2. Remove the retaining clips followed by brake pads

The brake pad replacement can be done without removing the bolted calipers out of the fork legs but it is recommended you take it off so as to have a closer look at the components. In order to see the loop end of the retaining clips (2), rotate the retaining pin and then carefully pull them out with the use of a needle-nose pliers(3). In some high-end braking systems, like the ones visible in the picture, these pins also keep the dust shield intact at the place which might slide off when pins are removed.

The pads should fall out as soon as the retaining pin is removed and is pulled out from the caliper, if not then a little caliper shake would do that (4). Inspect for wear and tear, cracks while the telltale lines will tell you exactly what’s going on with the pads. Before chucking them off make sure you use some aerosol brake cleaner to clean pads residue around the caliper pistons (5). You should also push the pistons backward in their bores to the same place after reinserting the old pads and wedging a screwdriver (or anything similar) between them and then taking them out finally (6). Also, keep a check if the master-cylinder reservoir’s fluid isn’t peeking out from some place.

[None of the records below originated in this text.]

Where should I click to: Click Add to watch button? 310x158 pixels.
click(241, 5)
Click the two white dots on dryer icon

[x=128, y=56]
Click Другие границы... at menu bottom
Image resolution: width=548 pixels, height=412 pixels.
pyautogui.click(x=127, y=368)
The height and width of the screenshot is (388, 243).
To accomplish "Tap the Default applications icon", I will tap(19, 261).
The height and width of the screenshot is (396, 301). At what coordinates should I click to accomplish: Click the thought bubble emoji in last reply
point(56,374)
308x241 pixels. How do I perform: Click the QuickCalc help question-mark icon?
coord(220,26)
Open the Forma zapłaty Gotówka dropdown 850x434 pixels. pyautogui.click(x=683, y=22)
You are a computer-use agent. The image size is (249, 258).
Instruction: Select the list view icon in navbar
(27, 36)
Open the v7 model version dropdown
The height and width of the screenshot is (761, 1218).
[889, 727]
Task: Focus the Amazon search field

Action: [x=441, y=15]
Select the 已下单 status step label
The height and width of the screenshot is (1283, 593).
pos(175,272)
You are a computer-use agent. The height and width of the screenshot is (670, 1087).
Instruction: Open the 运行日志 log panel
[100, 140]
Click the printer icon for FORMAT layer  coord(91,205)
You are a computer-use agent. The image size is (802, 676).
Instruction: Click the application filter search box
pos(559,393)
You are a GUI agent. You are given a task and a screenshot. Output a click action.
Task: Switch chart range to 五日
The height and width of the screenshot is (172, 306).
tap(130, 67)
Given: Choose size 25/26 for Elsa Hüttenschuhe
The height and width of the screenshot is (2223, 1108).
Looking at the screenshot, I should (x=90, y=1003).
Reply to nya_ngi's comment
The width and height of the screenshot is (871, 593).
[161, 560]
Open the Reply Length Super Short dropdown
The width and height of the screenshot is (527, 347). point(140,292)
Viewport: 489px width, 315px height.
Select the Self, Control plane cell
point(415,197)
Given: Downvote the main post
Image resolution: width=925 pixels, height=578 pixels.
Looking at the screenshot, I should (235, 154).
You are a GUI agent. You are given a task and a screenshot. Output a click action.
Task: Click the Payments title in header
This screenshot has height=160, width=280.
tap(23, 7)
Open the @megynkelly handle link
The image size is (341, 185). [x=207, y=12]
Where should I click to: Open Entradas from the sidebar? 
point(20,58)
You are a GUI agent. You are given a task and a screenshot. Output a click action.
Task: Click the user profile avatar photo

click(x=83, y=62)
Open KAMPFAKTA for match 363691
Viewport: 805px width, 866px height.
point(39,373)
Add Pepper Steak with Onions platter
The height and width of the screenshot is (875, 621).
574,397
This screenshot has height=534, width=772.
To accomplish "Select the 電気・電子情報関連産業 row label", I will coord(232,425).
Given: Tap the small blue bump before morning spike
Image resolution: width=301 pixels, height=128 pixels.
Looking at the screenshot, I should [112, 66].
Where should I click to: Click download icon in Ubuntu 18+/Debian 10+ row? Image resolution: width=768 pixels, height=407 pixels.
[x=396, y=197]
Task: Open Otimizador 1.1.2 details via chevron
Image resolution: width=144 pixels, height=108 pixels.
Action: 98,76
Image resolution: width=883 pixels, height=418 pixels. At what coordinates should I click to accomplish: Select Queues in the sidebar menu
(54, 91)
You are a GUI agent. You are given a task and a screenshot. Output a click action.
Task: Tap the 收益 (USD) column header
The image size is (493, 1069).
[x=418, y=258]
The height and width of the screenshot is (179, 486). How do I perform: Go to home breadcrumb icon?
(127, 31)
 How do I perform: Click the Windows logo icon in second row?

3.Insert the new pads and you are good to go

After preparing the new brake pads, make sure you go through the direction to make sure if you need original squeal shims or the old ones will do (7). While inserting the pads make sure you don’t spill or stick any grease on the faces of the new pads and that’s obvious why. You can reuse the old retaining clips in case they are good as new and aren’t damaged. The last thing remaining after this is the bolting the calipers to the fork leg and it is done.

Remove the lever block and squeeze the brake until it feels firm, also check the master cylinder fluid level at the end.